On October 31, 2008, a ghost veiled behind a computer screen appeared on the internet. The ghost, Satoshi Nakamoto, has been spooking the established world of governments, banks, and centralized trust organizations with his idea ever since, Bitcoin: A Peer-to-Peer Electronic Cash System. The idea involved a combination of existing technologies like cryptographic time stamps, public key cryptography, a proof-of-work system similar to Adam Back’s Hashcash with an idea to use a chain of blocks to record what happened, between whom, and when. Satoshi was not naive for how his idea could be applied, and with remarkable foresight he drew a community of cypherpunks, libertarians and technologists all of which were inspired with the vision.

Nonetheless, Satoshi’s vision for bitcoin fell somewhat short of some’s dreams and what Wei Dai had written about in his paper bmoney, but for good reason. Wei Dai, in proposing bmoney, wrote about a system for decentralized money and digital contracts. Bitcoin as it was introduced just managed to act as a way to store and transfer value. But, Bitcoin was the first decentralized currency ever to achieve this.

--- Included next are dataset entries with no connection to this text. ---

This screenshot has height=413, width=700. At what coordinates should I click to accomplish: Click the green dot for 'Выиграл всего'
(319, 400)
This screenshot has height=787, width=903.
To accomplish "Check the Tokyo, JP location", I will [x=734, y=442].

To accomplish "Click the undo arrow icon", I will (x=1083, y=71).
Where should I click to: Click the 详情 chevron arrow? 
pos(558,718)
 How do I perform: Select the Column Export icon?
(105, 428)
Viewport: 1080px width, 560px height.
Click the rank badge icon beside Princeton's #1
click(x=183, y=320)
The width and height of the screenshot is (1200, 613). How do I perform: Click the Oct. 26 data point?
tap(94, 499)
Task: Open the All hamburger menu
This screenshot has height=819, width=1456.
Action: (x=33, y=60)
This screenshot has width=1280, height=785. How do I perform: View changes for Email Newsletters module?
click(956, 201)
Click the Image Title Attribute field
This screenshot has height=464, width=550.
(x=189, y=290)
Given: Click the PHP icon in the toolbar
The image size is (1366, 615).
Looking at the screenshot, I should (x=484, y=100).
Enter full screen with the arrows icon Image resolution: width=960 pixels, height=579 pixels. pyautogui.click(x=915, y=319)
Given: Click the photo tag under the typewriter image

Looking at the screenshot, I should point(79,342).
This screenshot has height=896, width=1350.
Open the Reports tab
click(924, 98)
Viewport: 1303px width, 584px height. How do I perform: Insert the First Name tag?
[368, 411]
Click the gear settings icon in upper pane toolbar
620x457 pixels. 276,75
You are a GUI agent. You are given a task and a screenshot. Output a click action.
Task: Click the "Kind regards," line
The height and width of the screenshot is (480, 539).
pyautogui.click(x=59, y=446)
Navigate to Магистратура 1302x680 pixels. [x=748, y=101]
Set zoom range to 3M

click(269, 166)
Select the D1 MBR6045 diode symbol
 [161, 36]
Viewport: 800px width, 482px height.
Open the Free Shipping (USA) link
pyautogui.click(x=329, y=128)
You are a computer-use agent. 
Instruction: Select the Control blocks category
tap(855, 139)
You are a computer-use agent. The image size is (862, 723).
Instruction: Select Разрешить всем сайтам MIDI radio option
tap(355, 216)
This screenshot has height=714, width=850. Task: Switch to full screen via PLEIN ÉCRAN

Satoshi saw the need for separating bitcoin from a smart contracts platform. Which should come first, the chicken or the egg? Surely both couldn’t come at the same time, especially when everything was just an experiment. If bitcoin were to fail with a house of smart cards on top of it, the consequences could be far reaching.

In the 1990’s, there were a couple attempts to make non-state issued currencies, namely LibertyDollar & eGold. But both lacked decentralization and were shut down by government efforts citing certain laws and money laundering as a concern. Smart contracts were also used in the 1990’s and even before if you go by the Nick Szabo’s original definition.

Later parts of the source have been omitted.